My DrivePool disks are encrypted with Bitlocker then added to the Pool. Is the implied behavior of File recovery not support repairs on Bitlocker volumes?

 

2. Is there any form of checksumming done by the scanner or the DrivePool soft? Basically a "poor mans" next gen file system feature?

 

3. (How) Does DrivePool and Scanner protect against so called "bit rot" or a flipped bit, especially when duplication is enabled (in theory that would allow a copy from known good copy, based on say checksum)?

 

thank you,

~v

Link to comment
Share on other sites

5 answers to this question

Recommended Posts

  • 0

  1. I'm not 100% sure (Alex will have to answer). But I beleive that is in reference to EFS and not bitlocker. 

    (I've flagged Alex, to verify this)

  2. No. We do compare duplicate files when performing he periodic duplication pass to make sure they match, and prompt you if they don't. But we don't maintain a checksum list of all the files.

    Additionally, we offer additional verification on move/copy for DrivePool. It's off by default because it does increase the overhead (and it can add up real quick). It's the "DrivePool_VerifyAfterCopy" option in the advanced config file:

    DrivePool v1.X: http://wiki.covecube.com/StableBit_DrivePool_Advanced_Settings

    DrivePool v2.X: http://wiki.covecube.com/StableBit_DrivePool_2.x_Advanced_Settings

  3.  

    I think I answered that in part already. 

    But Scanner's surface scan should help the disk identify problem sectors on the disk, hopefully before anything happens. Or at least by "refreshing" the sector by accessing it help prevents bit rot. 

    Alex talks about StableBit Scanner and how it works in detail here:

     

Link to comment
Share on other sites

  • 0

Thank you for your response Christopher. I also thought it was Windows EFS based but that doesn't sound right as EFS is dead. Would like to know how that reflects for Bitlocker.

 

I watched several of the HomeServer Shows to better understand. From my data gathering Stablebit DrivePool current response to "Bit Rot" is a rather roundabout way + notification that would appear to not fully protect against the issue. To further explain it seems:

 

In the videocast the term "Bit Rot" was loosely defined by Alex as when data is not accessed regularly and the underlying medium "rots"/decays silently - for example bad sectors start appearing or can't read from a part of the disk.

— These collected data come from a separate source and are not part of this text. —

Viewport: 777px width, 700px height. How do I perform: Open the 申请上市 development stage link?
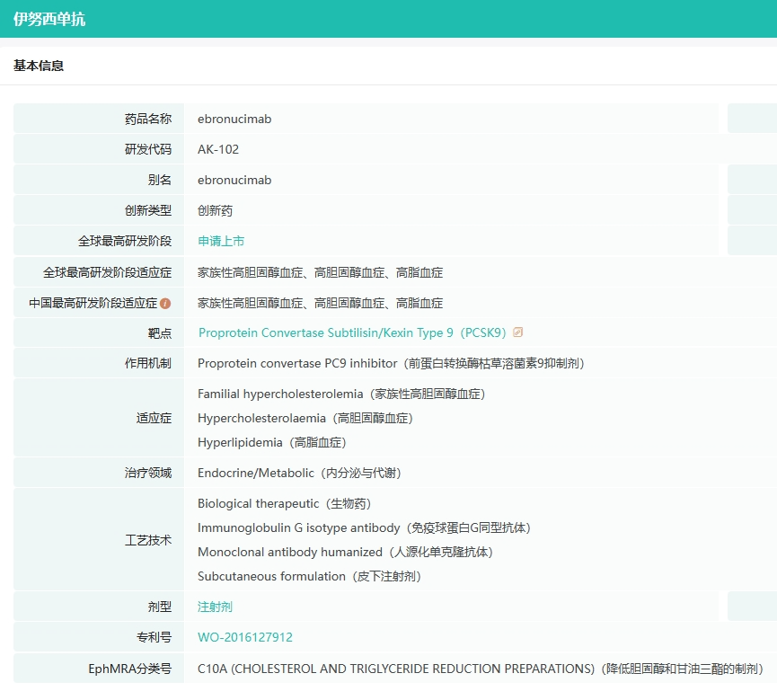pyautogui.click(x=221, y=241)
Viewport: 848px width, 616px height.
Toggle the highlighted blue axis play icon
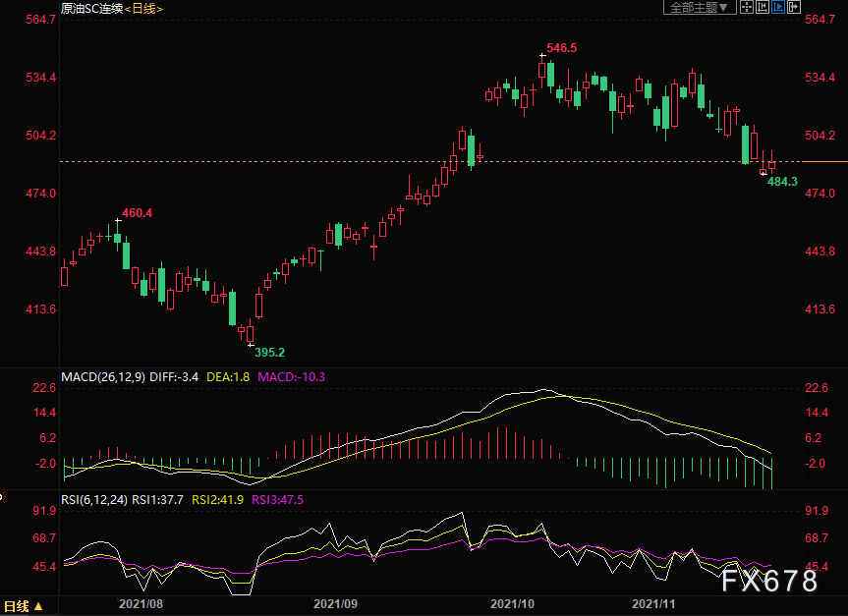(x=778, y=7)
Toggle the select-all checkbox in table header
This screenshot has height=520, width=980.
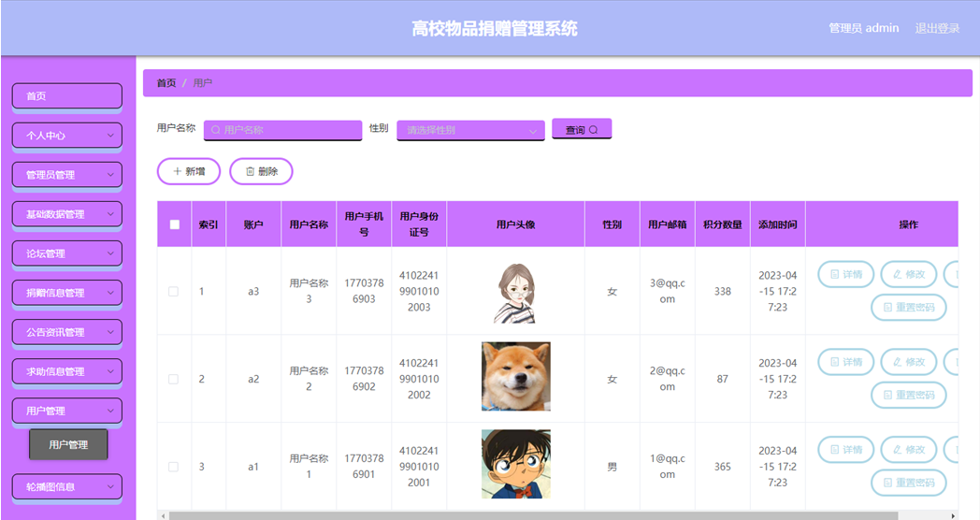pos(174,224)
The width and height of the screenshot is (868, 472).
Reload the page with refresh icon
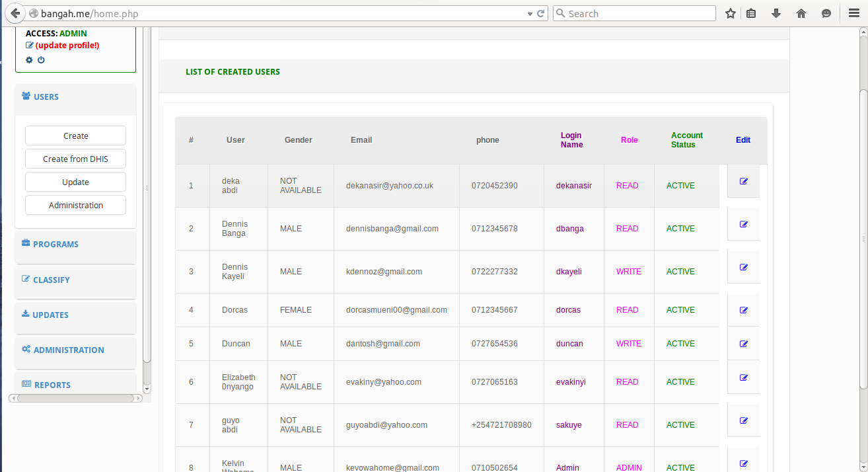541,13
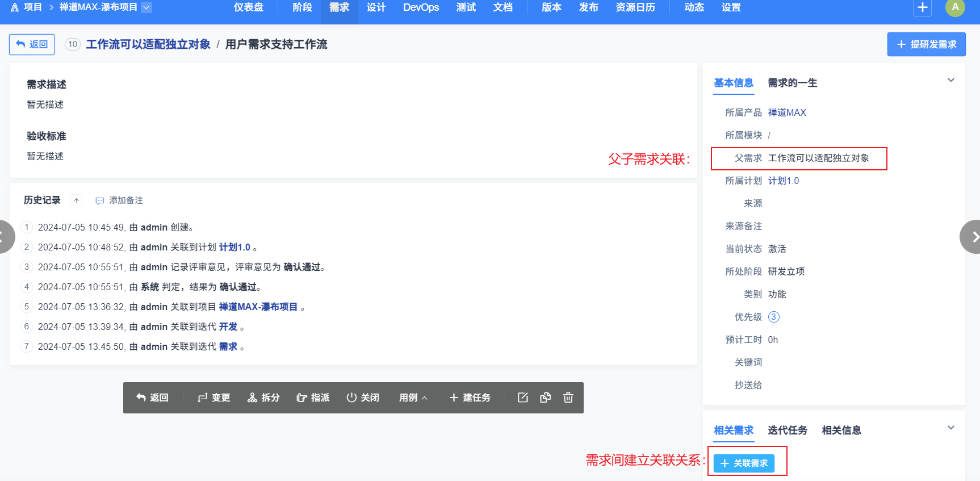
Task: Switch to the 需求的一生 tab
Action: click(x=792, y=83)
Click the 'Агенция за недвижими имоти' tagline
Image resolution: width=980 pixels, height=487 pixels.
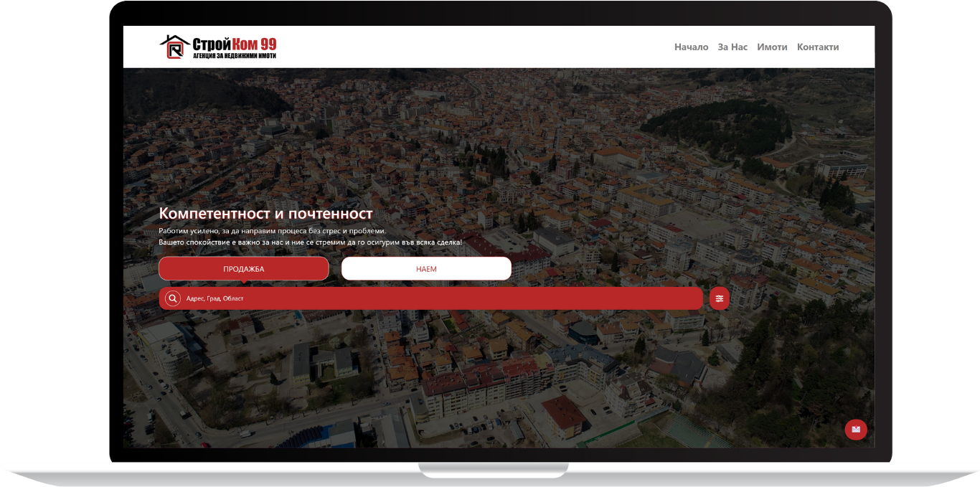point(234,56)
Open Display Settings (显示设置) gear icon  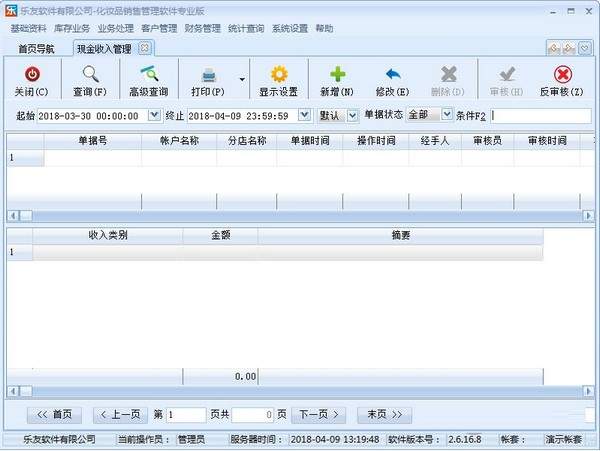click(278, 75)
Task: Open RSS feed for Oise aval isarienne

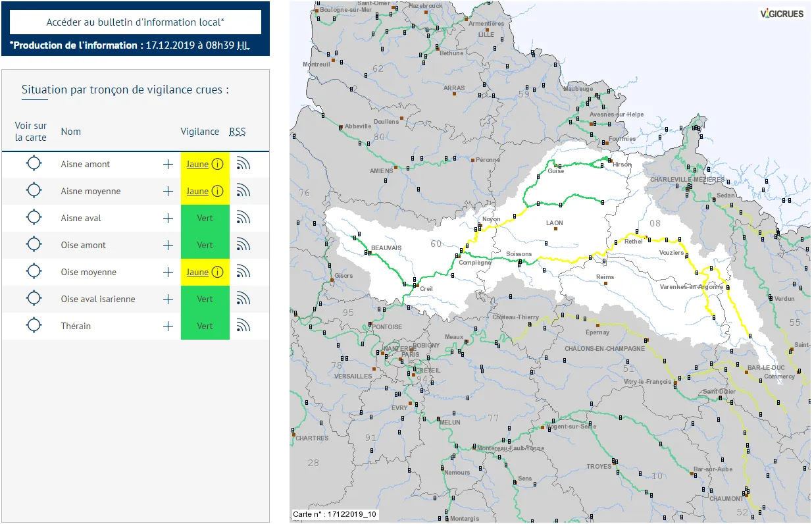Action: (x=243, y=299)
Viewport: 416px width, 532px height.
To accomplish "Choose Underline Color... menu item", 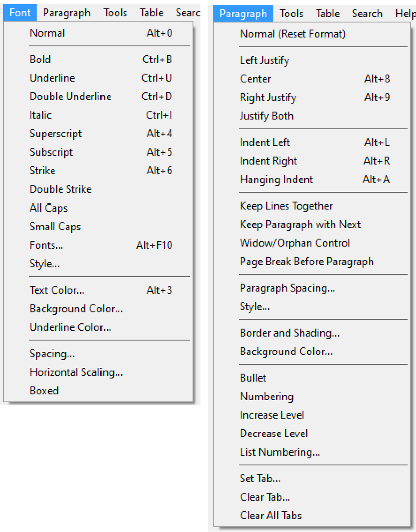I will pos(70,327).
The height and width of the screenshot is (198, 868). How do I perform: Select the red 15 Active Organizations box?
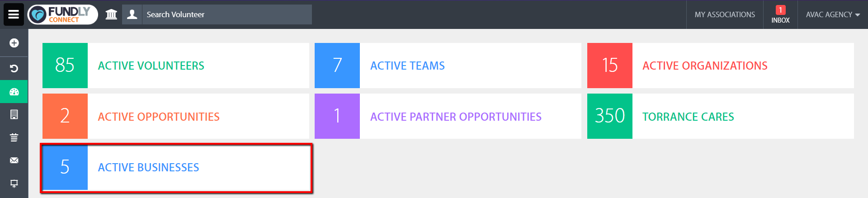(721, 66)
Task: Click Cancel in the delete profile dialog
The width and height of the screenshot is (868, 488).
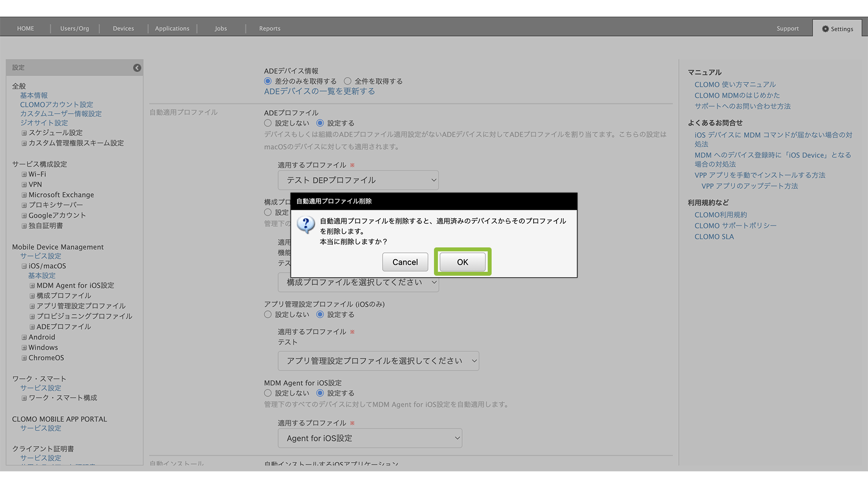Action: click(405, 262)
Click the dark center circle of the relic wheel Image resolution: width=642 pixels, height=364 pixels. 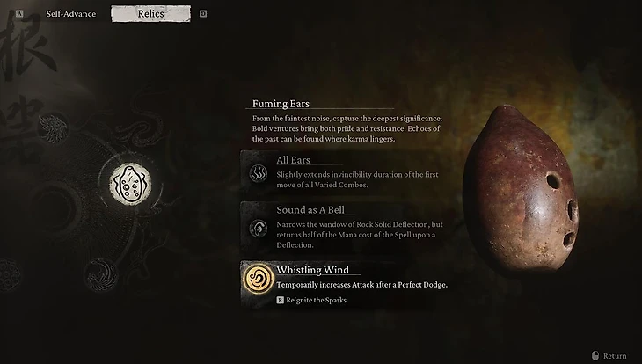point(55,209)
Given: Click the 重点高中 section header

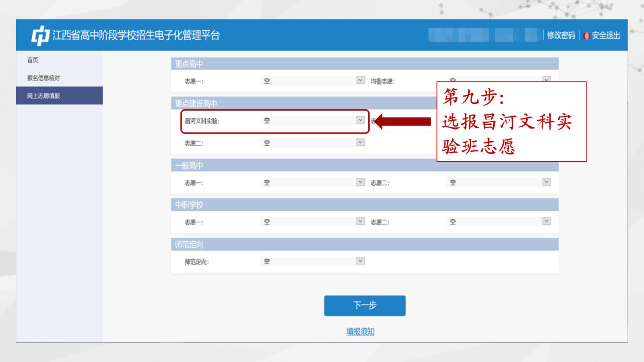Looking at the screenshot, I should tap(364, 64).
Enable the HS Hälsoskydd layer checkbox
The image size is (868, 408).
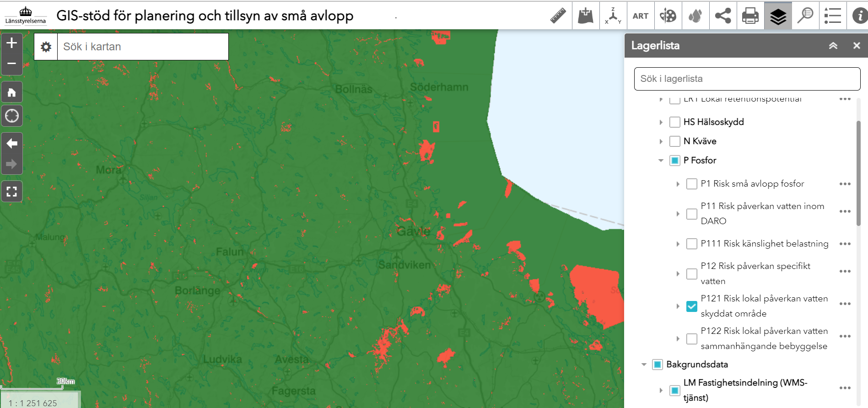[x=674, y=122]

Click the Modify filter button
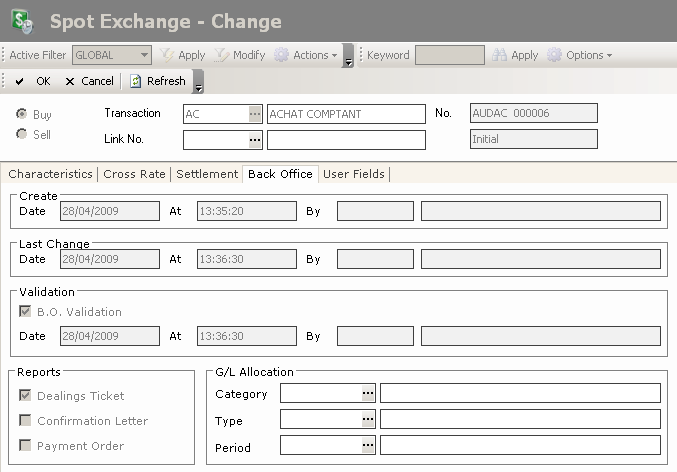240,56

I would refer to this as "Underlying Medium based Rotting". Traditionally a user would not see the "rotting" occuring until the fateful day they attempt to reaccess that data (say months/years after it was initially written) and discover they cannot read the full file.

 

To allievate some but not majority aspects of this, StableBit's Scanner software solution seems to have a regularly scheduled (every 30days by default) surface scan of the disk to check that all sectors are READABLE. If a sector is having trouble being read it reports it (and possibly offers some mediation choices).

 

How this helps? My interpetation is that it helps ensure that non-regularly accessed data is not living on bad chunks of a storage medium for long periods of time without notification. It doesn't so much care about what the DATA is but whether the underlying storage platform is reporting the sectors readable. "Underlying Medium based Rotting" as I refer to it seems like a common and possible traditional issue and arguably more commonly experienced than what I would refer to as the next-gen "DATA Bit Rot".

 

Next-gen "DATA Bit Rot"/Data Corruption I would loosely define as the scenario where the underlying storage medium is 100% readable - a user accessing the data today or 3 years from now would have a completly "readable" file. However the data that is stored has been tarnished: Whether its a bit flipped causing a jpeg to look off (as described in Arstechnica's next gen file systems article) or downright garbage data. The file is completely readable but the data stored is no longer "pure".

 

How can we have tarnished/non-"pure" data when the underlying storage medium is 100% readable? One example is file gets mangled during transmission to our DrivePool - there is nothing the endpoint (in this case our DrivePool) can do about this as it receives garbage in so it saves to disk the garbage it received. To combat "in transit mangling" a user can use verification after copy (for example Teracopy has a option to verify after transfer to ensure simple checksum of two files match up).

 

Christopher you mention that during duplication passes data is compared and prompted if mismatch - how about other DrivePool based procedures such as balancing (are there any other procedures?)? Also is that mistmatch promt in the DrivePool GUI or notification (would imagine a notification would be handy if you dont regularly "monitor" the DrivePool application).

 

Christopher you mentioned the "DrivePool_VerifyAfterCopy" option in the advanced config file. First off - Can we get this as a check box (don't care if its "hidden" in the GUI, just prefer to not somehow screw up a config file)? Secondly what scenario is that used in (ie during balancing? during user initiated copies between non-pool disk and DrivePool?)? I dont understand at what level/when that verification would happen were it enabled.

 

It seems that we need a form of checksumming of data and periodically rechecking those checksums, and generating a report when there is a illogical mismatch. An illogical mismatch of checksum I would loosely define as when it is not logical for a file to have a different checksum. For example when a file, prevoiusly checksumed, reports a different checksum at a later scan but the file meta data reports the last modified time as the same. Or vice versa the checksum is same but the last modified time is different. As an example "familyreiunion.mp4" shouldn't ever report a different checksum and same modification time, if it does we should check it out/be notified.

 

Where does StableBit come into play in regards to Next-gen "DATA Bit Rot"/Data Corruption? Well the StableBit Scanner application today seems to provide mainly 1 function today, and thats to be a prettified scheduled Surface scan (off the top of my head, chkdsk /r does similar?) - please correct me if I am wrong. Initially it my impression that there was also a level of checksumming going on but it does not appear to be the case. The reason I would like StableBit scanner to do this versus a third party utlity is because Scanner would ideally have an understanding of the duplicated data and upon detecting a checksum issue it could check its storage pool for its duplicated/triplicated counterpoint and offer to restore a copy from the duplicated data, or at least report all this back to the user. If this gets implemented it will be the stopgap needed between todays file systems and the so called next gen file systems.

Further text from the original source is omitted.